▶ **Jobs**
1) List each of the numbered steps that the rationalize-the-denominator exercise gives for simplifying $\frac2{4\sqrt3}$.
2) In the rows, rename "Collapse" to "Fold" from the line containing "You are a computer-use agent. The width" through the final row, both ends included, and change nothing else. Leave the pictures out of the result.

▶ **Page excerpt**
Rationalize the Denominator

Rationalize the Denominator exercise

• Simplify $\frac{2}{\sqrt3}$ as well as $\frac2{4\sqrt3}$.

  Hints

  Upstairs stands for the numerator and downstairs stands for the denominator.

  To get rid of the $\sqrt 2$ in the denominator on the lefthand side of the example pictured, the numerator as well as the denominator must be multiplied by $\sqrt 2$.

  Keep the notation in mind.

  Solution

  We have to multiply the fraction with another fraction equal to $1$ to get rid of a radical in the denominator.

  Let's have a look at the following example: $\frac2{\sqrt3}$.

  To get rid of $\sqrt3$ in the denominator, we use the following property:

  • $\sqrt a\times \sqrt b=\sqrt{a\times b}$, and thus
  • $\sqrt 3\times \sqrt 3=\sqrt{3\times 3}=\sqrt9=3$

  So we multiply the numerator and the denominator of $\frac2{\sqrt3}$ by $\sqrt 3$:

  $\frac2{\sqrt3}=\frac2{\sqrt3}\times\frac{\sqrt3}{\sqrt3}=\frac{2\sqrt3}3$.

  In a similar fashion, we proceed with the next example, $\frac2{4\sqrt3}$.

  Here the denominator is a little bit more complicated. But don't worry we can do this as well:

  1. Expand the fraction by $\sqrt 3$.
  2. Simplify the terms in the numerator as well as in the denominator.
  3. Simplify the fraction if necessary.

  So let's do it!

  $\begin{array}{rcl} \frac2{4\sqrt3}&=&~\frac2{4\sqrt3}\times\frac{\sqrt3}{\sqrt3}\\ &=&~\frac{2\sqrt 3}{4\sqrt3\times \sqrt 3}\\ &=&~\frac{2\sqrt 3}{12}\\ &=&~\frac{2\sqrt 3\div 2}{12\div 2}\\ &=&~\frac{\sqrt 3}{6} \end{array}$

• Determine the steps for simplifying $\frac3{5-\sqrt7}$.

  Hints

  Expanding the fraction means that the numerator as well as the denominator get multiplied by the same number or term.

  The conjugate of the binomial $a+b$ is given by changing the sign of the second term to $a-b$.

  If we multiply any binomial by its conjugate we get the difference of two squares:

  $(a+b)(a-b)=a^2-ab+ab-b^2=a^2-b^2$.

  Solution

  We can't expand the fraction $\frac3{5-\sqrt7}$ just by a radical. This wouldn't work.

  We have to expand the fraction by the conjugate of the denominator.

  What's that? The conjugate of the binomial $a+b$ is given by changing the sign of the second term to $a-b$. Why should we do that?

  If we multiply $a+b$ with the conjugate $a-b$, for example using the FOIL method, we get

  $(a+b)(a-b)=a^2-ab+ab-b^2=a^2-b^2$,

  the difference of two squares.

▶ **Exercise data**
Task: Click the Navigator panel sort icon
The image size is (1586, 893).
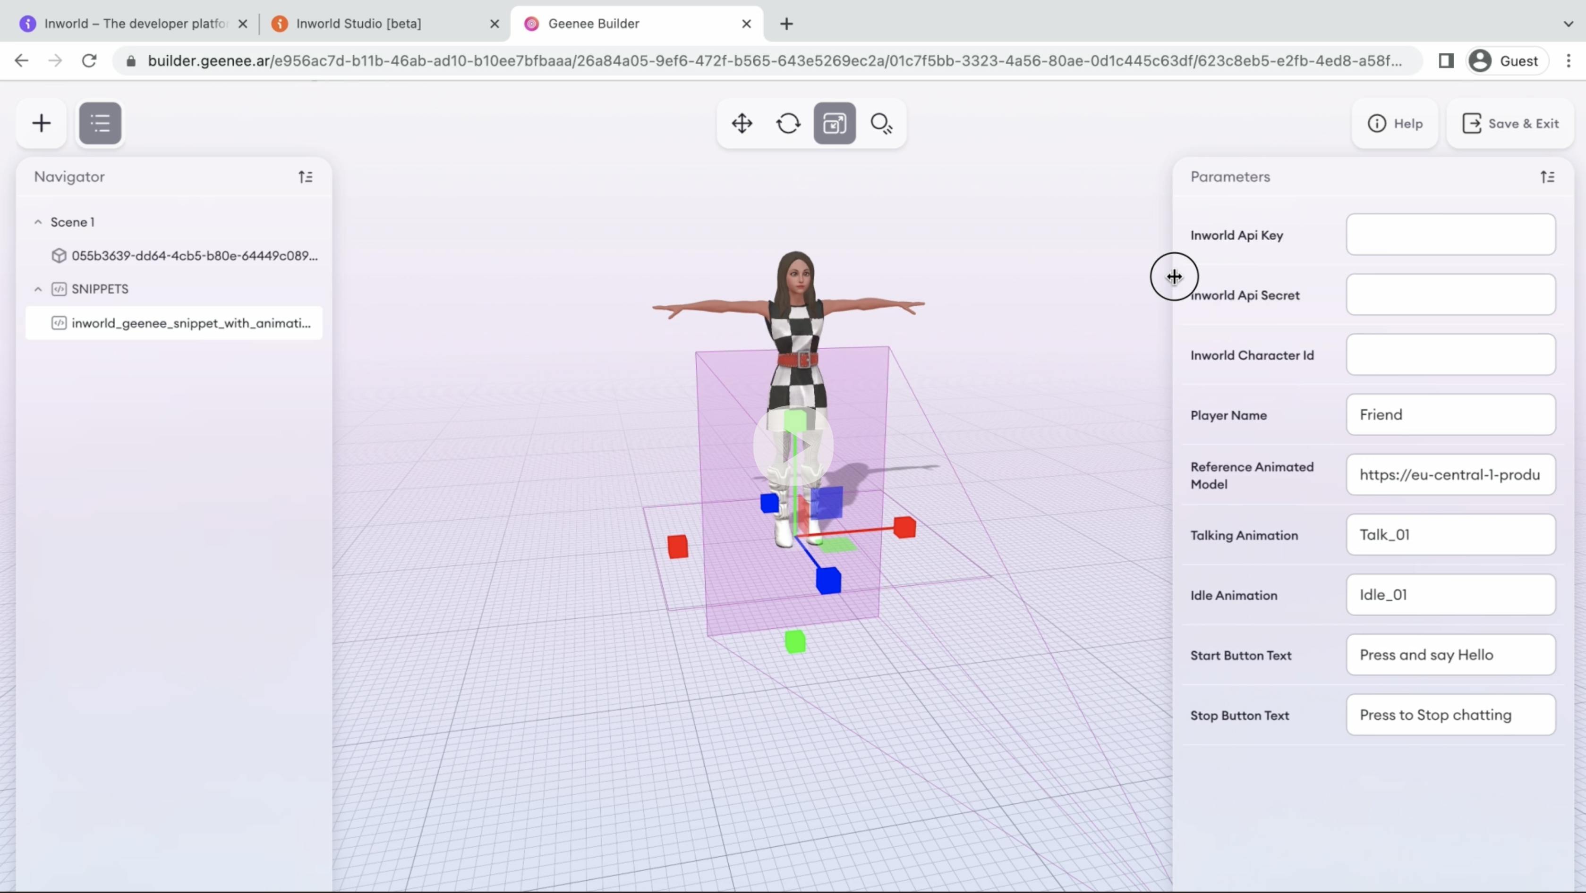Action: click(x=305, y=177)
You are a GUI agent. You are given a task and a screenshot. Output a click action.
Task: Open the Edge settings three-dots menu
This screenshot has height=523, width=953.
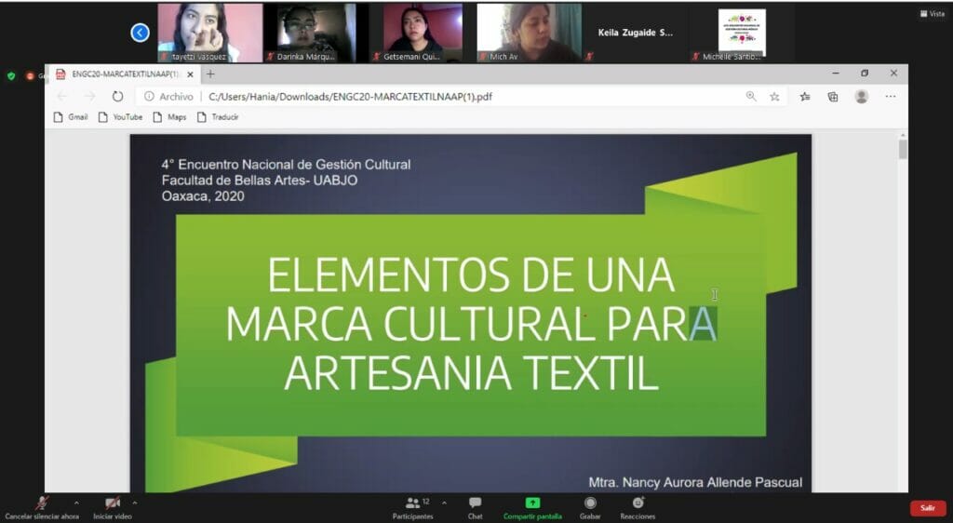(891, 96)
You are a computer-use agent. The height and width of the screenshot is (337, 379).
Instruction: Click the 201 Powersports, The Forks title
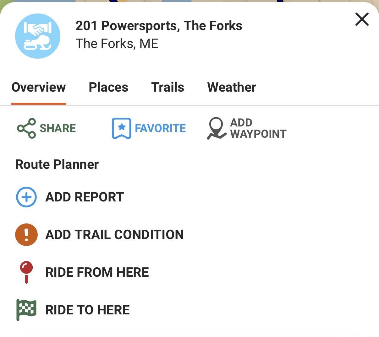pyautogui.click(x=159, y=26)
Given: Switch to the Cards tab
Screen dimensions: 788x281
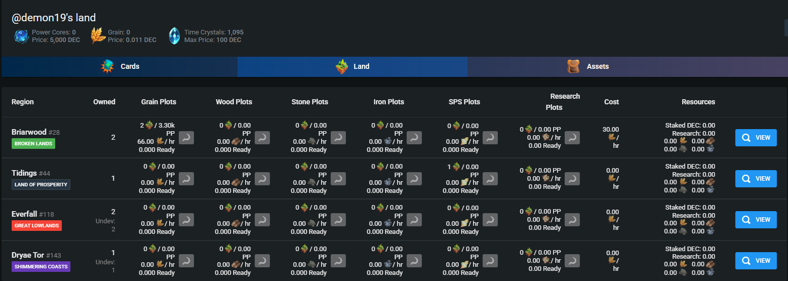Looking at the screenshot, I should point(120,66).
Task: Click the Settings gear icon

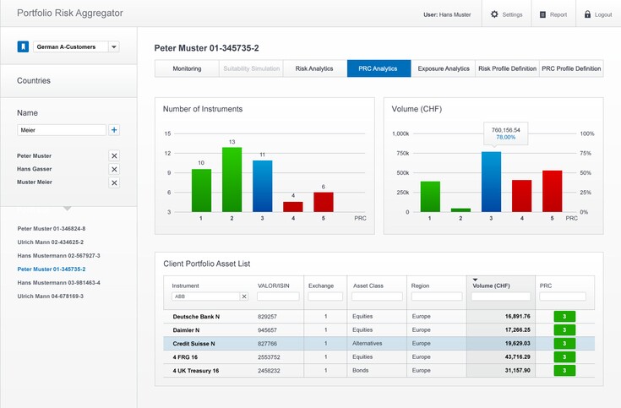Action: [495, 14]
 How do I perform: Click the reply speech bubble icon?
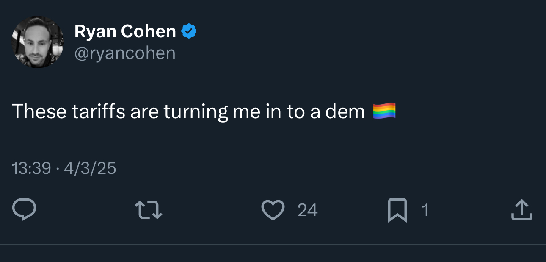(24, 210)
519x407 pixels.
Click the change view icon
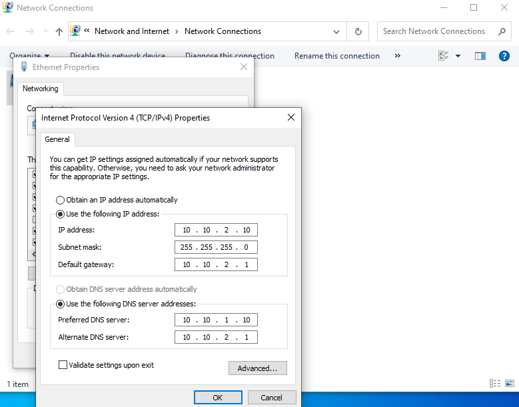point(444,56)
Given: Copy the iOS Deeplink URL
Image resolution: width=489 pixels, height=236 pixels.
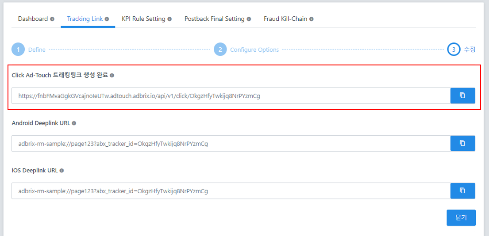Looking at the screenshot, I should pos(463,190).
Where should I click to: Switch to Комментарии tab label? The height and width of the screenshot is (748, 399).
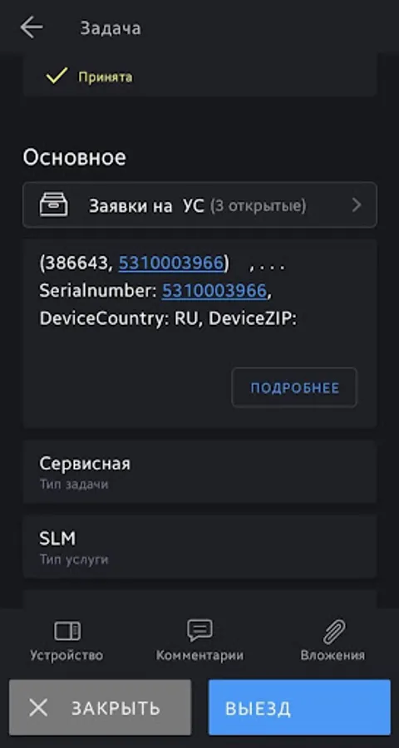200,656
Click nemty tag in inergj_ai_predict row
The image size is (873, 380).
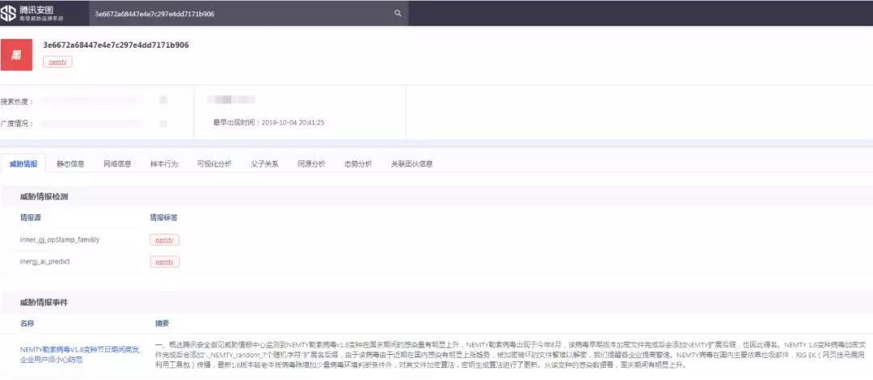(164, 262)
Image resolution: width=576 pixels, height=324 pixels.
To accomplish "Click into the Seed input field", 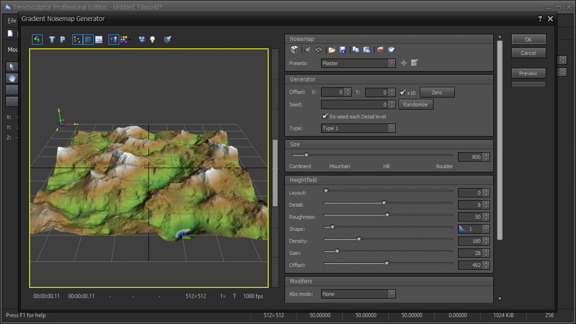I will pos(354,105).
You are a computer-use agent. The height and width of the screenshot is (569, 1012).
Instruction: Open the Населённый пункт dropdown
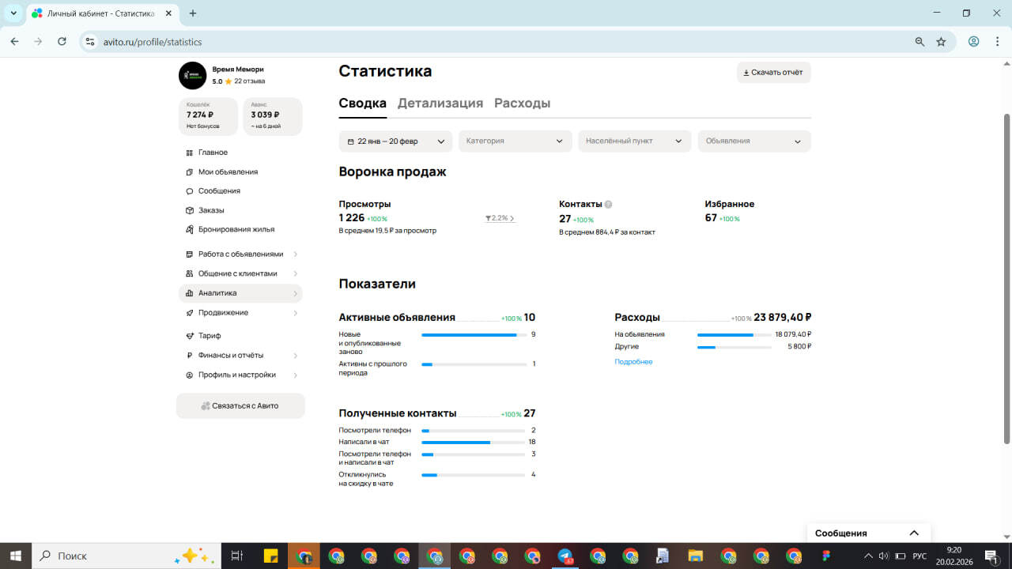coord(634,141)
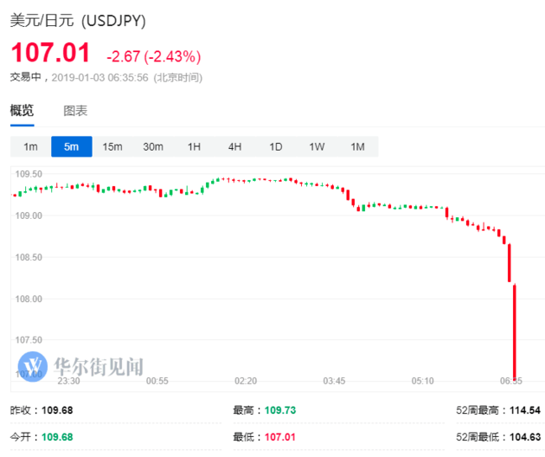Viewport: 545px width, 457px height.
Task: Select the 概览 tab
Action: tap(22, 111)
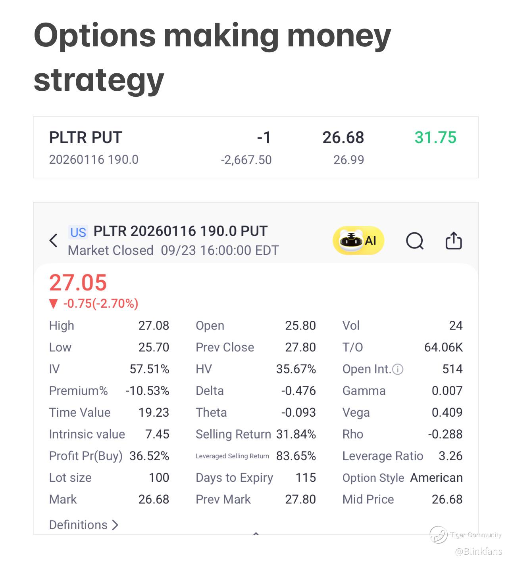Expand the panel with bottom caret handle
This screenshot has width=512, height=563.
click(x=256, y=534)
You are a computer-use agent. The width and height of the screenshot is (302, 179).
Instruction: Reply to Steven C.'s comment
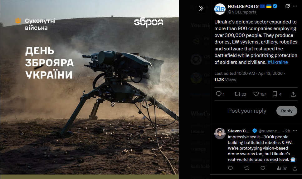coord(230,168)
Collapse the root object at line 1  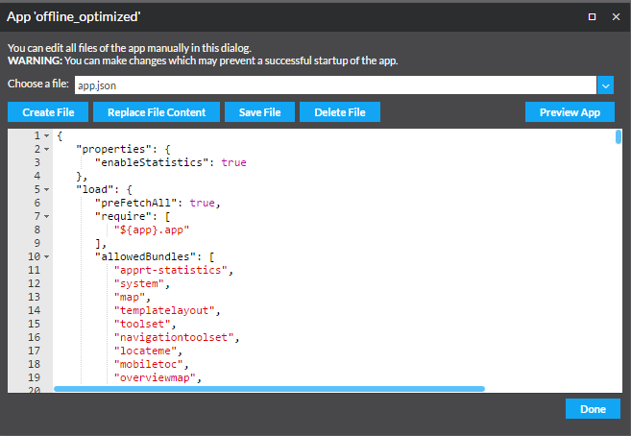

▶ **Answers to the exercises**
1)
1. Expand the fraction by $\sqrt 3$.
2. Simplify the terms in the numerator as well as in the denominator.
3. Simplify the fraction if necessary.

2)
You are a computer-use agent. The width and height of the screenshot is (302, 179).
Instruction: Reply to Steven C.'s comment
coord(230,168)
Fold the root object at line 1  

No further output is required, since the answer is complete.